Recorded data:
--------------------

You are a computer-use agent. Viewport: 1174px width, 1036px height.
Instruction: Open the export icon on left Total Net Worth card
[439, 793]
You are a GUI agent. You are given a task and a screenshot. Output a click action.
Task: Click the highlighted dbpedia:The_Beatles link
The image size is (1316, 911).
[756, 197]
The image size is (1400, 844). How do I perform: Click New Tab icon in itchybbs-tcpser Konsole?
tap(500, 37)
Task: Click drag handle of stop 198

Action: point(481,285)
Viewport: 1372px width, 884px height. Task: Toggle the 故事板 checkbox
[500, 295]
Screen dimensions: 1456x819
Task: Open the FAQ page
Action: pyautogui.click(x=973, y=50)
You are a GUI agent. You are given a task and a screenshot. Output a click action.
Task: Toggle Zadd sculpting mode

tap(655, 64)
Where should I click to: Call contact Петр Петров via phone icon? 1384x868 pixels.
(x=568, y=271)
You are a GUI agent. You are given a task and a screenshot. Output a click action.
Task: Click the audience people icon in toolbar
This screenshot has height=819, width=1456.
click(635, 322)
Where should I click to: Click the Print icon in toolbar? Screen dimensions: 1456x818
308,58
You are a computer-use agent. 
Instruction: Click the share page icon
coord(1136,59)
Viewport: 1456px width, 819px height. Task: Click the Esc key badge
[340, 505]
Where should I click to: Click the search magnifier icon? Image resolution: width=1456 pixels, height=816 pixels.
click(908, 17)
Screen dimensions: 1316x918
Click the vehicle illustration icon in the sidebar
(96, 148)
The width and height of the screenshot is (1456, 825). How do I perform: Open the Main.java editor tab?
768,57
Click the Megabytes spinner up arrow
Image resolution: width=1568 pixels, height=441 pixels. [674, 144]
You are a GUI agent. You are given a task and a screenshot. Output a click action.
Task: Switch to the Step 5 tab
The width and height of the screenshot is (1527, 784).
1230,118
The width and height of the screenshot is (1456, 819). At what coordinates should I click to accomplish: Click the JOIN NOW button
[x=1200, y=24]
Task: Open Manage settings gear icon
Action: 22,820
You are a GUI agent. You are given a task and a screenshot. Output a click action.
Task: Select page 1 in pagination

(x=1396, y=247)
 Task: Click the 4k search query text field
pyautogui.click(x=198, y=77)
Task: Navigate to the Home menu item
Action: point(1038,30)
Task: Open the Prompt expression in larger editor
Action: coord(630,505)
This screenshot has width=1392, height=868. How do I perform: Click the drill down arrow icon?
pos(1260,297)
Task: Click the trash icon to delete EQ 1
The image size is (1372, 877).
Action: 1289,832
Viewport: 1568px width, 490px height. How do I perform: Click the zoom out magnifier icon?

--------------------

▸ Work instruction
Filter the records above for the string "computer" and copy each matching line.

▸ Solution to this exercise
You are a computer-use agent. Viewport: 1174px width, 1036px height.
You are a computer-use agent. 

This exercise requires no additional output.